Synesthesia and Visual Music

Other Articles:

Charles T. Downey, Håkon Austbø (DCist, September 12)

Jens F. Laurson, Visual Music - Musical Vision (Ionarts, September 13)

Marsden Hartley, Musical Theme (Oriental Symphony), 1912-13. The Rose Art Museum, Brandeis University, Waltham, Massachusetts
Marsden Hartley, Musical Theme (Oriental Symphony), 1912-13, The Rose Art Museum, Brandeis University, Waltham, Massachusetts
Sunday, Jens and I were at an outstanding concert at the Hirshhorn Museum and Sculpture Garden, by Norwegian pianist Håkon Austbø. This was the final event associated with the Visual Music exhibit at the museum this summer. Although the exhibit is gone, the Web site (a very nice one) is still there for now, with lots of great images. After the excellent concert (see both our reviews to the right), Håkon Austbø sat down at a 1970s-style conversation corner (straight out of a fake talk show on Monty Python) with one of the show's curators, Kerry Brougher. First, they discussed how Austbø became interested in the music of Scriabin and Messiaen. In the case of the former composer, his interests were related to the Theosophic movement, of which several of the artists in the exhibit were adherents. Scriabin's treatment of color was somewhat Cartesian, a wheel of colors arranged corresponding to the 12 chromatic notes in the cycle of fifths. Messiaen, as the pianist explained, devised a much more complex system, freeform, derived from the colors that he perceived in his mind when he heard sounds. It was interesting to hear that Messiaen's blue, A major, was a spiritual harmony, when it was also, for Kandinsky and the other Der Blaue Reiter painters, the color of spiritual awakening.
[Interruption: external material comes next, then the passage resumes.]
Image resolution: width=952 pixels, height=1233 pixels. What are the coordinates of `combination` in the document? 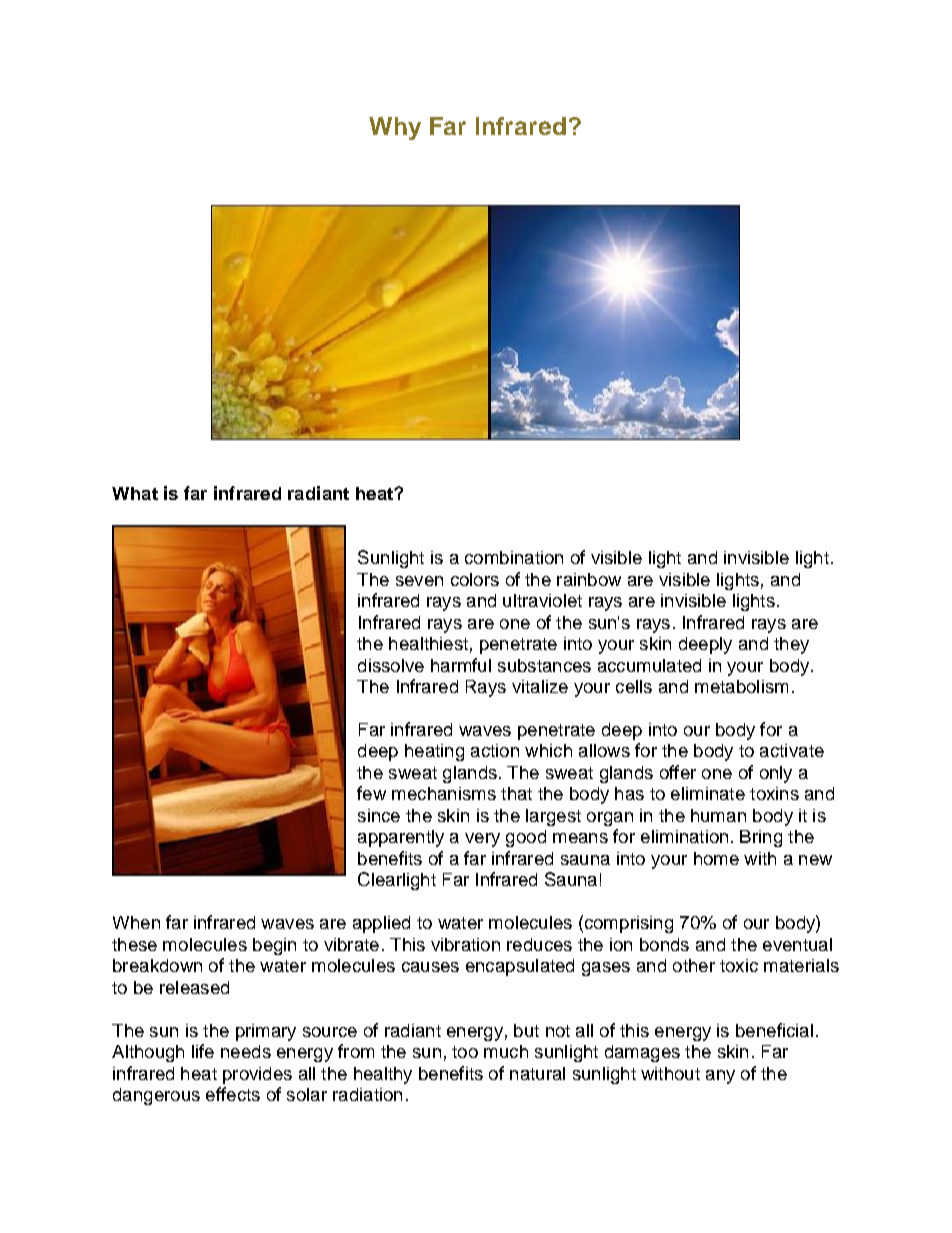 It's located at (514, 557).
The best part of this presentation, by far, was the opportunity to see DVD excerpts of the Scriabin performances by the LUCE Foundation, especially the incredible light-color piece Prométhée, le Poème du Feu. By studying the score, Austbø and his colleagues worked out the logistics of how best to render the light part, using a computer and five screens over a background screen. On the latter, they projected the bottom light part, which cycled through seven colors over the total duration of the work. The upper part's light changes with the harmony in the work, and they worked out not only to make that happen in conjunction with the orchestra but also how to fade in and out of colors and create different patterns. The DVD was mesmerizing to watch, and I wish you could buy a copy of it. Perhaps would send me a copy if I asked him.

The other DVD was a forthcoming project, a series of videos for each of the birds in the Catalogue d'oiseaux. We watched part of the blackbird piece ("La bouscarle"), which is what Austbø played in the concert. This was less captivating, although the images were shot in the spot where Messiaen first notated the bird's song. It is an attempt to match Messiaen's specific colors, taken from natural settings instead of artificially computerish colors, with each passage in the music. There was also time for a few questions, and by the end of the conversation, we were still interested in listening to more.